Sunday, August 3, 2008

Brides Maid

So my friend Lacey is getting married this friday and I am one of ten brides maids, Yes ten. I have spent alot of time contemplating love and marriage. I came across this quote that pretty much sums it up: "As we grow up, we learn that even the one person who wasnt supposed to ever let us down, probably will. You will have you heart broken more than once, and it's harder everytime. You'll break hearts, too, so remember what it felt like when yours was broken. You'll fight with your best friend. You'll blame a new love for the things an old one did. You'll cry because time is passing to fast, and eventually, you'll lose someone you love. So take too many pictures, laugh too much, and love like you've never been hurt, because every sixty seconds you spend upset is one minute that you'll never get back." This is life and a life without love, is no life at all. So I have decided life is short and I need to make every minute, every second count. On a end note this is the speech I wrote for Alli Lacey sister and Maid of Honor to say at the reception.

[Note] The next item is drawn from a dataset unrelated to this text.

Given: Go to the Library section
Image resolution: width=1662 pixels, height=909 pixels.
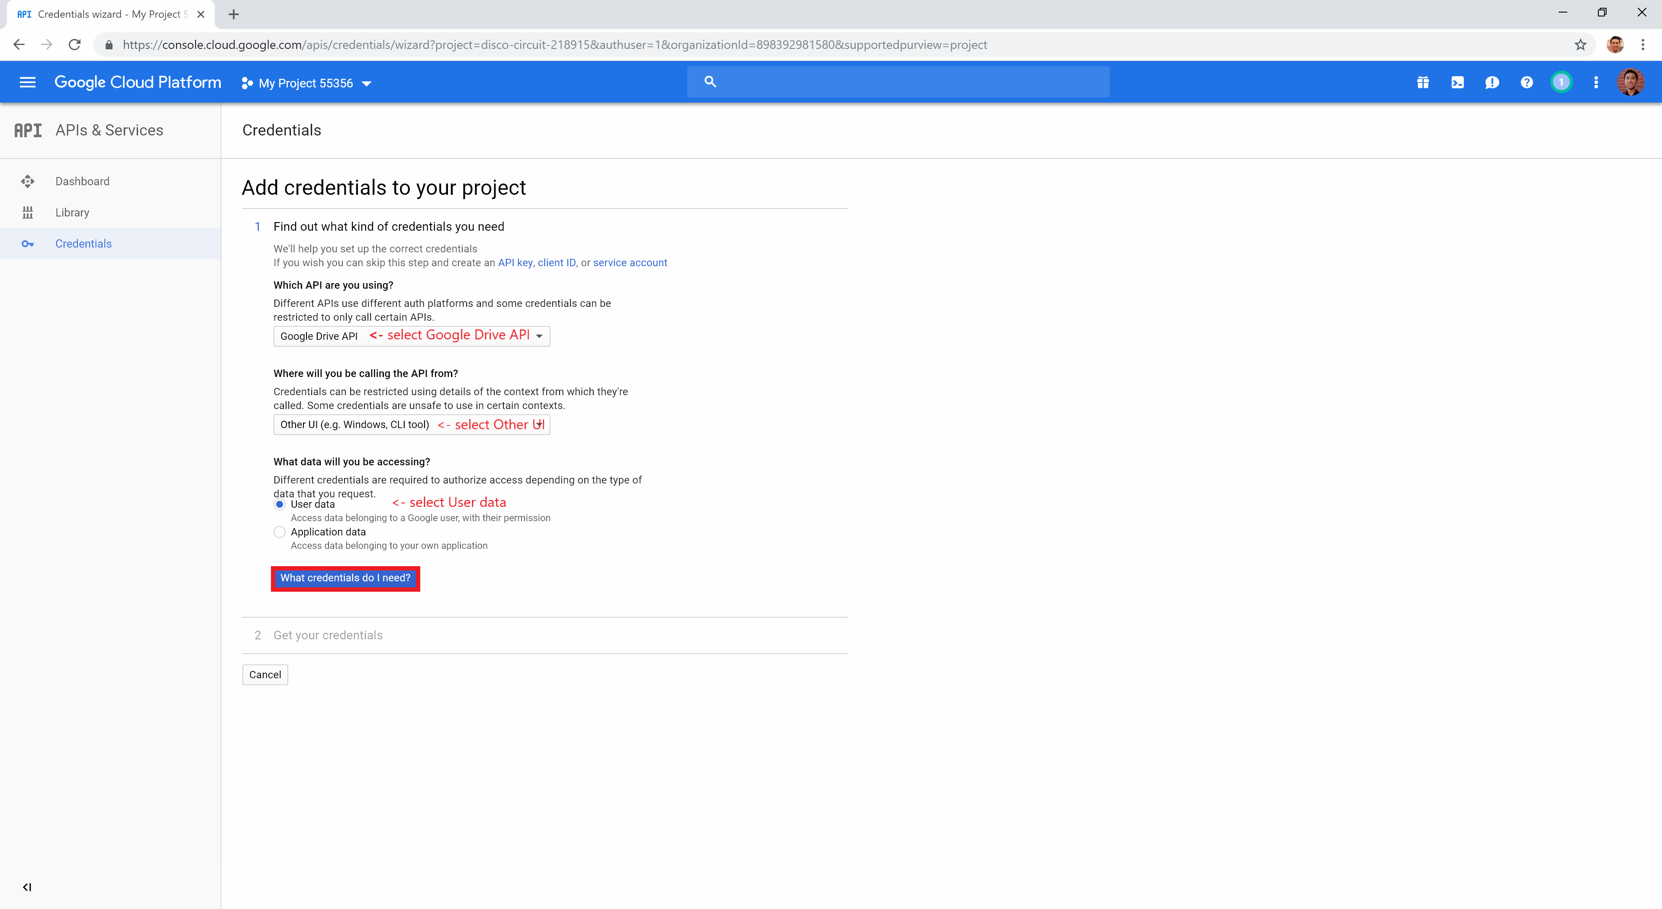Looking at the screenshot, I should pyautogui.click(x=72, y=212).
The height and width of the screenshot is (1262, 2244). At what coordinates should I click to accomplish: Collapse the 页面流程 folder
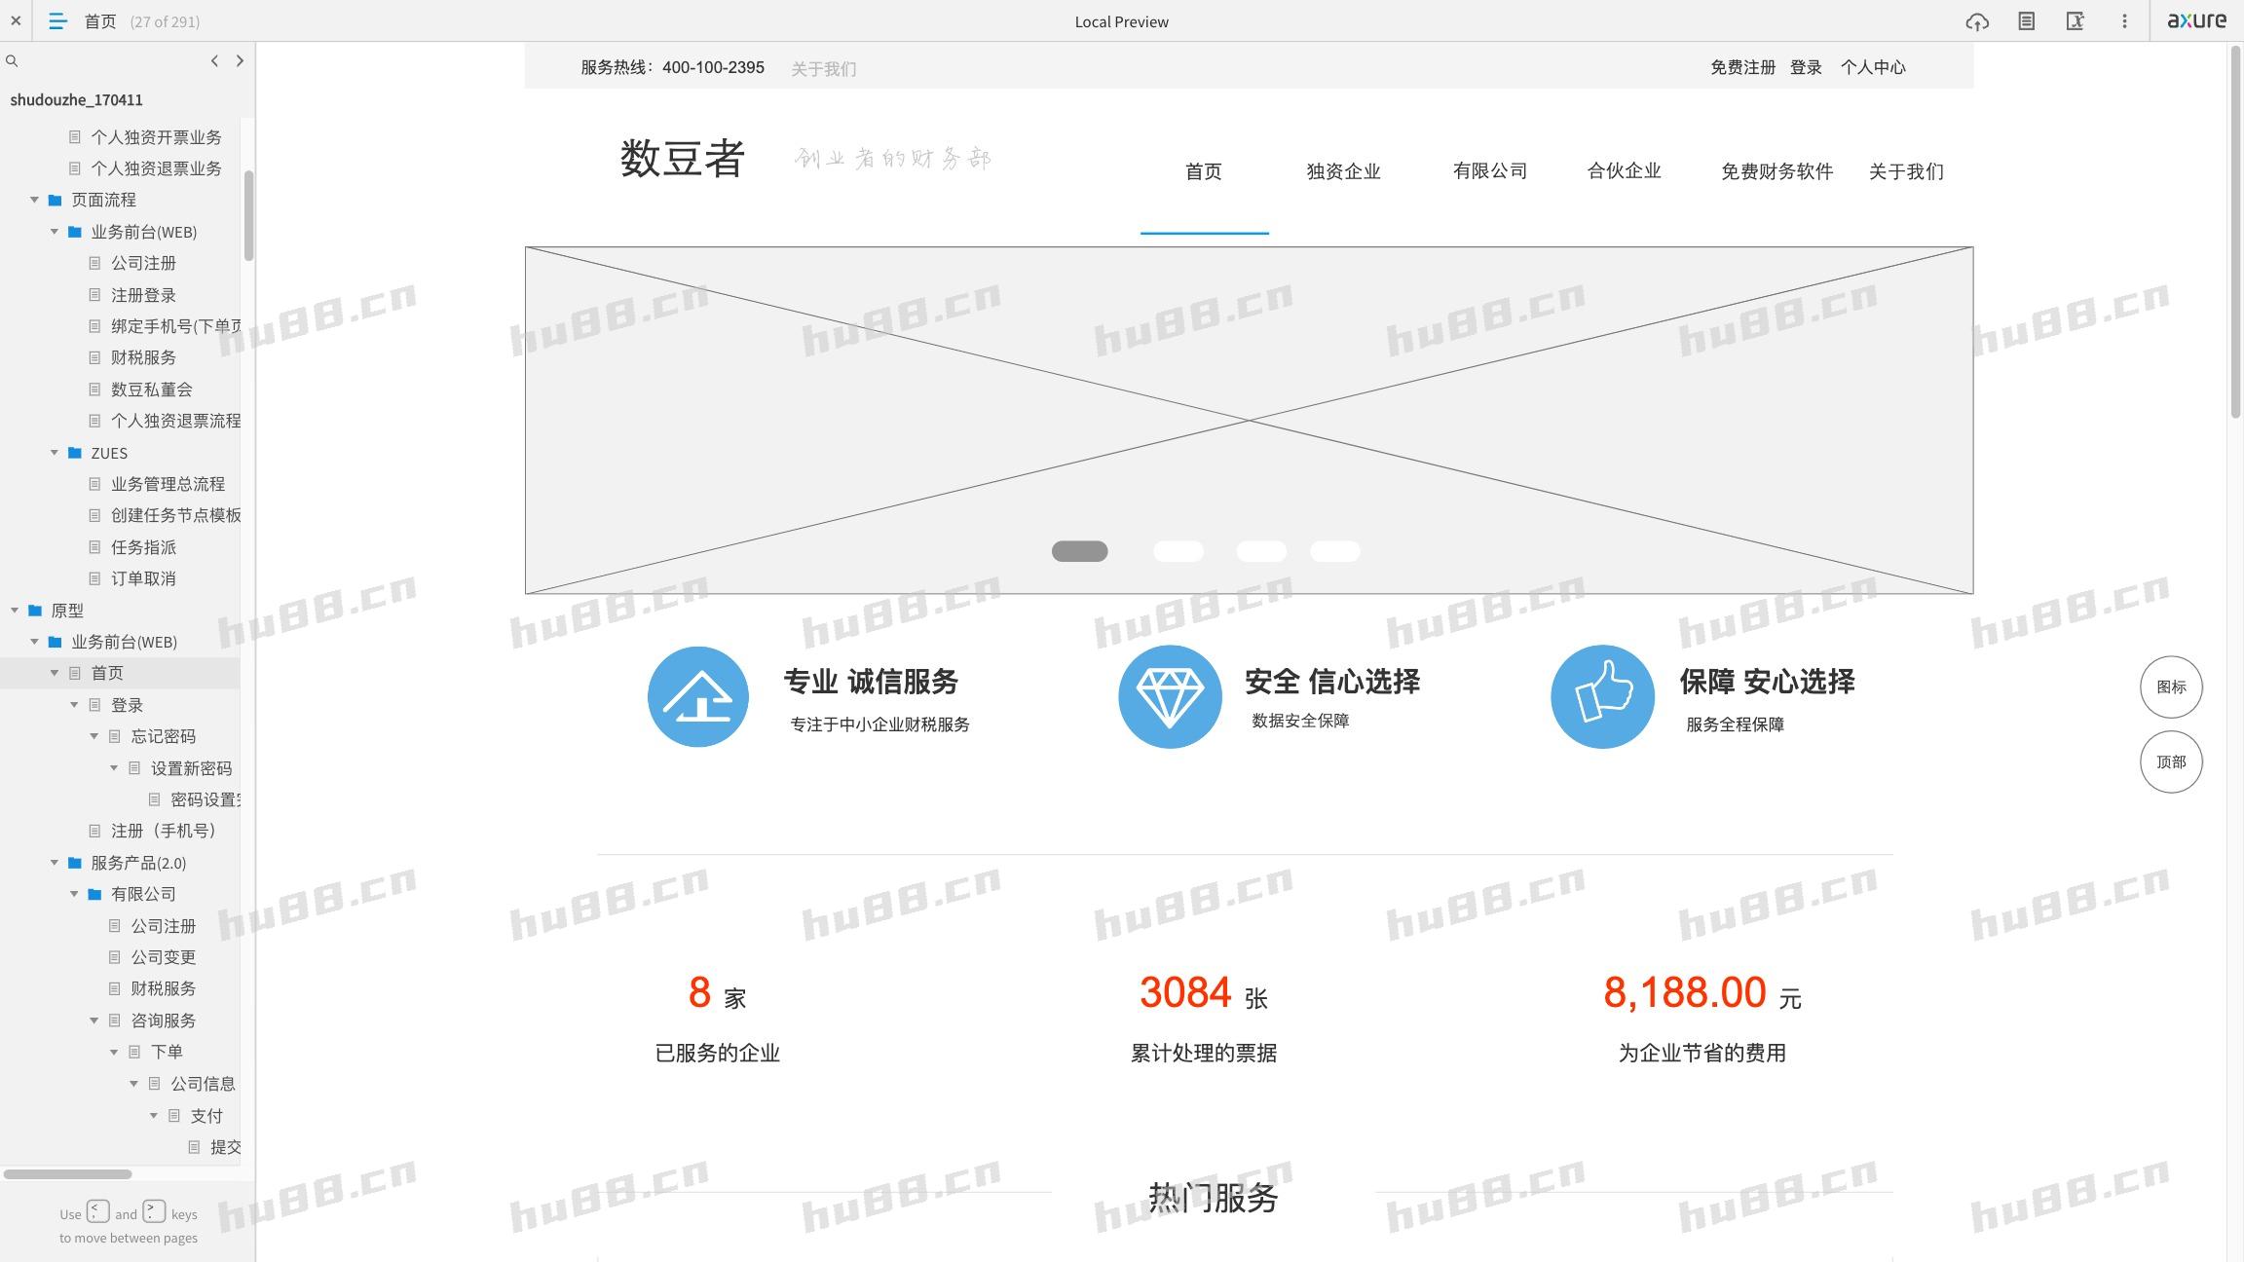pos(34,200)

All our young lives we search for someone to love, someone to make us complete. We choose partners and change partners. We dance to a song of heartbreak and hope, all the while wondering if somewhere, somehow, someone is searching for us." Today we celebrate Ben and Lacey having found this someone in eachother. I can remember when Lacey first told me she loved Ben and when I asked her why she said to me he is a good man who treats me right. It sound so simple but in truth its one hardest things to find. And in a marriage it most important to have because, you're promising to care about everything. The good things, the bad things, the terrible things, the mundane things... all of it, all of the time, every day. You're saying, Your life will not go unnoticed because I will notice it. Your life will not go un-witnessed because I will be your witness. And you want that witness in your life to be a good person who treats you right and above all else, loves you for everything you are and everything your not. There are tons of people in this world, but in the end it all comes down to one. I know that Ben and Lacey have found that one in eachother, and in this I find hope that one day I can find same, and for that I thank you. To your life together, as one future, one hope, and one life.